The Sustainability and Transformation Fund
Additional funding of £1.8 billion has been placed in the new Sustainability and Transformation Fund and is being allocated to trusts to help them manage deficits. This money will be paid out to NHS providers (overwhelmingly to acute providers), but only where they meet a set of finance and performance targets. Sustainability and Transformation Fund payments reduce an organisation’s reported deficit. It was hoped that the £1.8 billion Sustainability and Transformation Fund would be sufficient to return the NHS provider sector as a whole to net balance. But this looks unlikely; NHS Improvement has already set a revised target of a £250 million deficit for the sector.
Control totals
Control totals are the financial targets for each organisation – they set the maximum deficit (or minimum surplus) an organisation is allowed to run. Each organisation has its own control total, which is agreed with NHS Improvement depending on the financial strength of the organisation. Twenty-four NHS providers have not yet agreed control totals. Once Sustainability and Transformation Fund payments are included, the combined control totals for all trusts should have added up to net balance for the provider sector.

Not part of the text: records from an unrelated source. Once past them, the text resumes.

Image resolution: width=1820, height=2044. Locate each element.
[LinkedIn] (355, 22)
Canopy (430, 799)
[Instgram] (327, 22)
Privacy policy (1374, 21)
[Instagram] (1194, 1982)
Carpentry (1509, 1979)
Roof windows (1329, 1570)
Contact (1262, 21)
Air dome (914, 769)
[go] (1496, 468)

Meeting finance and performance targets
If providers fail to meet the finance and performance requirements that underpin their control totals, access to the Sustainability and Transformation Fund will be withheld. In the first quarter of 2016/17, 29 providers failed to meet these requirements and had Sustainability and Transformation Fund funding withheld. While this will increase deficits reported by individual providers, it will not alter the net provider position as the Sustainability and Transformation Fund will be underspent by the equivalent amount and NHS Improvement counts this underspend against providers as a whole. If a provider cannot pay its bills – such as salaries for its staff – without Sustainability and Transformation Fund support it may need to turn instead to the Department of Health for additional financial support.
Latest forecasts
Without further action, NHS Improvement currently forecasts a full-year net provider deficit of £644 million for 2016/17 but is aiming to reduce this to a net £250 million deficit.